The blood feud or vendetta (synonym) is a principle for the atonement of crime in the killings or other defamation by killings avenged be. It represents the ultima ratio of conflict resolution within the feud .

Here, the victim's family often punishes the perpetrator and his / her family with the intention of restoring the allegedly lost family honor. Under family is in many places not only to understand the biological relationship, but also a clan or a criminal gang. An outcast for whom his clan would not practice blood revenge is defenseless in this system.

In southern Italy , blood revenge is known as the "vendetta". In remote regions of northern Albania , the Kanun (local customary regulation) regulates blood revenge.

Archaic roots

The blood feud is an essential element of many archaic common law orders around the world. Theoretically, the principle of talion applies here : It instructs the victim or his representative to repay the perpetrator “like with like” or atone for his offense (“Like you for me, so I for you”). The blood revenge's code of honor also requires not paying back “one more”. The conflict was supposed to end with the death of the murderer. It is not uncommon for both families to meet with an arbitrator or a judge to clarify the procedure. However, there have also been reports of blood revenge that spans many years and even generations.

In the tradition of different peoples, however, the punishment is often worse than the previous crime. The blood revenge can lead to long, bloody arguments if, since the punished family usually takes revenge for the punishment, the other family in turn takes revenge for it.

The first permission for blood revenge with restrictions can already be found in various Babylonian collections of laws (approx. 2000 BC) such as the Codex Hammurapi and the Codex Eschnunna (approx. 3000 BC)

Text example from the Codex Hammurapi :

"§196 If a citizen destroys an eye of a (other) citizen, one should destroy his eye."

For palace members, however, no metaphor is chosen, but a precise price is set:

"§198 If he destroys an eye of a palace member or breaks a bone of a palace member, he should pay a mine of silver."

The Bible passage Lev 24:20  EU should be read from the same point of view :

“Break for break, eye for eye, tooth for tooth.

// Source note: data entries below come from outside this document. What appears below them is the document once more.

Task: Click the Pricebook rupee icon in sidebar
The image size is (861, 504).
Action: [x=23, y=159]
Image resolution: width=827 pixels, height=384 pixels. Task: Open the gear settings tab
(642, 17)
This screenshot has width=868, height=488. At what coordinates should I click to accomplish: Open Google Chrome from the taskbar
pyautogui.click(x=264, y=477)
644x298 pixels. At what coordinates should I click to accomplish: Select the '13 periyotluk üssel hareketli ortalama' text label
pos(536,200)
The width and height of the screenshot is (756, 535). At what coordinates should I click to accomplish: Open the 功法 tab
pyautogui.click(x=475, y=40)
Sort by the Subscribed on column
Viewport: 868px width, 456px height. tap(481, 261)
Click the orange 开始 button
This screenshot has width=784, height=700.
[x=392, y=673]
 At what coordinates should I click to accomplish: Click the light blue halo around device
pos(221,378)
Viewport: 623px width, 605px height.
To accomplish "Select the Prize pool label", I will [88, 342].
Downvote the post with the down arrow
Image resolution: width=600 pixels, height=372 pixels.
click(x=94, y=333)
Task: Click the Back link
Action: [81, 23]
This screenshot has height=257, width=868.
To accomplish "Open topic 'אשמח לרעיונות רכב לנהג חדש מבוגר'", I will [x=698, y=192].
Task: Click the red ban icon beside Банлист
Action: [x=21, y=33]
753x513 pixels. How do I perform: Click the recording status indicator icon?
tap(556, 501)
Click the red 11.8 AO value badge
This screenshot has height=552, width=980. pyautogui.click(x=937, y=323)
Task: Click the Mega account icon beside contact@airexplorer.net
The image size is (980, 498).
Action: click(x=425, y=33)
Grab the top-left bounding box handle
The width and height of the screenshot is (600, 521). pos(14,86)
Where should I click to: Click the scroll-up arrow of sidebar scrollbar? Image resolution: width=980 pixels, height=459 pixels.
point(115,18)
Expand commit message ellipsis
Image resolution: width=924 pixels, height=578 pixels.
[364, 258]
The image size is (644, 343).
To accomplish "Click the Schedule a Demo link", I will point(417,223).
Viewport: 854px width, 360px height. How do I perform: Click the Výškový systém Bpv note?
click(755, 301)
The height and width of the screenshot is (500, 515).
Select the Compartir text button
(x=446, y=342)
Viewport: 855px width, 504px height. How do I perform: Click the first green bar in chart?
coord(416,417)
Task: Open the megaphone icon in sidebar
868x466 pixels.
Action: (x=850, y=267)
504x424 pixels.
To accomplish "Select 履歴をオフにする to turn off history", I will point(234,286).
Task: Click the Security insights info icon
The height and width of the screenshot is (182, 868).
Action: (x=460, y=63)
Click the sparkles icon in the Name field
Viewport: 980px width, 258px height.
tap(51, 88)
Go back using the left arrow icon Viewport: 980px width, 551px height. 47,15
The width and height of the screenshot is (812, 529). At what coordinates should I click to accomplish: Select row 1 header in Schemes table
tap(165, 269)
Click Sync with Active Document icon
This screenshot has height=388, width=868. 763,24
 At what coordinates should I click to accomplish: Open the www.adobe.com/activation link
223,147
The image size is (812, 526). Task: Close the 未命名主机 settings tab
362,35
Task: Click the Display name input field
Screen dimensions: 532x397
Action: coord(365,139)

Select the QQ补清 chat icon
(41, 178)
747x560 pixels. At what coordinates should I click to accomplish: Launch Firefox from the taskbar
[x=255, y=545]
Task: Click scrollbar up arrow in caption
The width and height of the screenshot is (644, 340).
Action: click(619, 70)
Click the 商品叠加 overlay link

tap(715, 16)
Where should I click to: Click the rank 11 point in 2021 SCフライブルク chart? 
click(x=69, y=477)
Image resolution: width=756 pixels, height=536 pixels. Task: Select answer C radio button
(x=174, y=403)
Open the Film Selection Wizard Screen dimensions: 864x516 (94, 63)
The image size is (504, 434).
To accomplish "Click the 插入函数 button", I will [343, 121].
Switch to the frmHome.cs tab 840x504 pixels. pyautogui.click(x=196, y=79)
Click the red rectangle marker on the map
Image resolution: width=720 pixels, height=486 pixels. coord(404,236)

The harm that [someone] has done to a person is to be done to him. "(Cf. also Ex 21 : 24-25  EU )

In the New Testament this law of retribution is clearly rejected by Jesus :

“You have heard that it was said, an eye for an eye and a tooth for a tooth . But I say to you: Do not resist anyone who wants you wrong, but if someone hits you on the right cheek, then turn the other towards him too. "( Mt 5,38f  EU )

In the Koran , blood vengeance is regulated in the Qisās trial .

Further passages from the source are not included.